Provide access to ferc1 & pudl SQL resources
Provide access to Apache Parquet datasets via cloud storage buckets
Q: Will user Docker containers need to track PUDL software versions and/or sprint / dev / master branches to ensure that the software environment and ETL data are in sync? Or can the appropriate version of the PUDL software / DB connections / storage bucket IDs be specified from within a Jupyter notebook / console? (looks like we can allow users to select one of several pre-generated environments, and have one for each available version / branch).
Q: Where in all of this do we set up a Dask cluster / runner for managing tasks from within a notebook?
Q: How do we make it easy for any notebooks being used for remote analysis to be checked into / synced with a GitHub repo?
Q: How does this setup interact with ongoing module development? Now we run a local Jupyter server, and have a pip install -e ./ version of our software that we edit, commit, push, etc. and it’s automatically reloaded with every cell that’s run. How would this work in parallel? Would we need to push our locally edited code to a repo that’s then being pulled down to the JupyterHub? Would we have to edit / commit / push from the remote server?
Q: Is there any way to track per-user resource costs?
Q: How does a JupyterHub scale up / down and free up resources that aren’t being used to avoid unnecessary costs?

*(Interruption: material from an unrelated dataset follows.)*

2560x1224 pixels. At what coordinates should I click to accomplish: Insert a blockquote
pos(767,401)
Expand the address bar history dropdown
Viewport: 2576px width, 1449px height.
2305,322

@martindurant thanks for your note about just using a normal DB rather than the managed cloud solution. We have two SQLite DBs right now, which are ~300MB and ~700MB respectively. They’ll grow over time, but I imagine they’ll stay less than 1GB each for the foreseeable future. If we were storing SQLite DB files in a GCS storage bucket, then would we be copying those files into each user’s persistent volume? If we ran our own Postgres server inside the containers, would that be similar – each user would end up with their own personal copy of the DB? Or could it be a single shared DB? Right now we’re treating the DB as read-only for all intents and purposes. It’s a place to go grab the data from quickly in a well-defined structure, so you can play with it in dataframes. Would it be possible to use this DB for other applications outside of the JupyterHub context?
Anyway, excited to finally get this up and running, and hopefully spend much less time running the ETL process manually and walking users through the admittedly tedious current setup process.